Z-Wave Frame Structure
As depicted in Figure 1, the Z-Wave frame consists of a preamble, SOF (Start of Frame), frame data, and EOF (End of Frame) symbol. The data portion is either Manchester coded or NRZ coded, depending on the data rate.
The MAC layer manages the RF spectrum. The data part originates from the upper layers, and the Z-Wave frame is formed at the MAC/PHY layers. Following this, the frame is transmitted via the RF antenna after appropriate radio frequency conversion using an RF transceiver.
Z-Wave Protocol Stack
The Z-Wave protocol stack includes the PHY layer, MAC layer, Transport layer, Network layer, and Application layer. Each layer performs specific tasks in addition to servicing its peers.
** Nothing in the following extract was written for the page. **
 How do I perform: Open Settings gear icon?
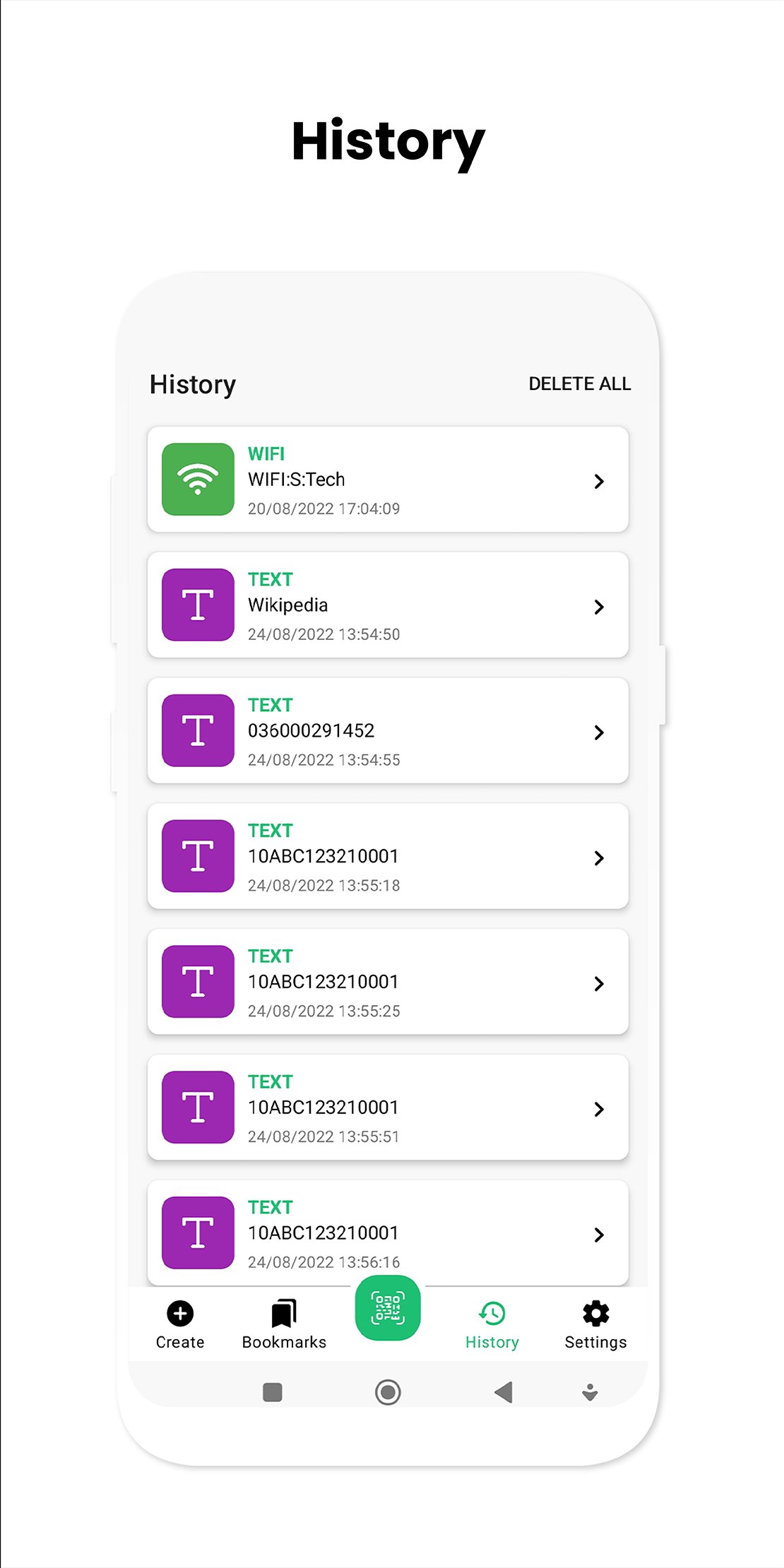point(595,1314)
Z-Wave Physical Layer (ZWave PHY)
The Z-Wave Physical layer handles preamble insertion into the Z-Wave frame, manages modulation and demodulation, selects RF channels, and oversees data frame transmission and reception. Additional details can be found by reading more on the topic.
Z-Wave Security
The open protocol architecture of Z-Wave does not inherently specify security layer specifications, making it implementation-specific. The Z-Wave security layer ensures secure communication between nodes and between controllers and nodes.